Corporate Banking IT Spending: Growing, but Under Pressure
We've just released the latest report in our IT Spending series - this report Corporate Banking IT Spending Forecasts by Technology, 2023-2028 takes the strategies and priorities from the prior reports, and looks at what they mean in terms on spending on different parts of the business, and their plans through to 2028.
While the start of the decade was defined by the pandemic, the banking industry landscape over 2022-2023 has been driven by the growth of interest rates after prolonged ultralow levels. While this has helped improve net interest income in many markets, it cause turbulence in others (notably the US) as banks readjusted to a new asset liability environment.
Combined with inflationary pressure in many markets, banks are seeing a challenging environment to win and retain customers, driving need to improve both customer experience and product/service propositions, which has driven IT spending growth despite continuing cost pressures.

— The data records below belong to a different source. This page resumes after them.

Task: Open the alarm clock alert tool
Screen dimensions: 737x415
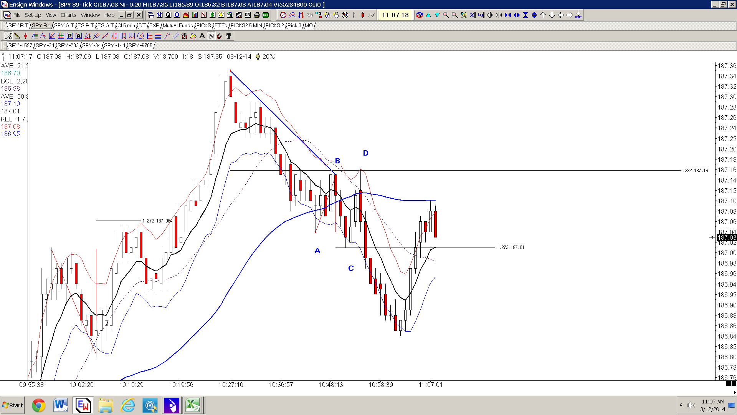Action: [184, 36]
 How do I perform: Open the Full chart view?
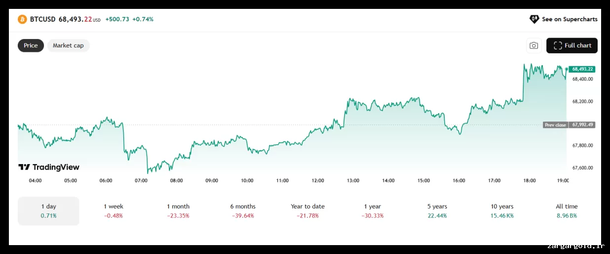[572, 45]
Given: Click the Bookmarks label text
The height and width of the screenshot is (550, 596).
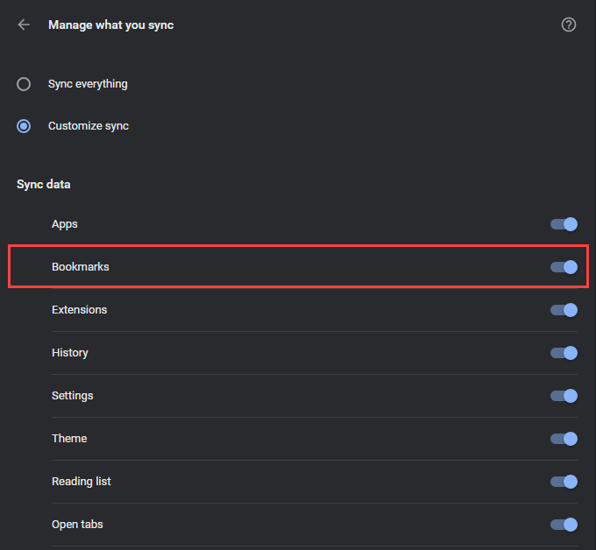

IT spending in 2022 continued, the bounceback seen in 2021, with global spending expanding 4.3%. IT spending is now expected to see a similar increase to reach $261.3bn in 2023. This follows the immediate post-pandemic trend, but is lower than initially envisioned at the start of the year, impacted by lower IT spend growth by tier 2 and tier 3 US banks.
Leveraging primary insight from Celent's IT Technology Insights Strategy Survey, this report presents the outlook for technology spending by corporate banks up to 2028, highlighting key findings from Celent's Banking IT Spending Forecast Model 2023-2028. The scope covered is IT spending by technology type, looking at how corporate banks are spending on their internal IT workforce, infrastructure, applications, services, with a new breakout this year covering cloud spending. The report analyses at global and regional trends.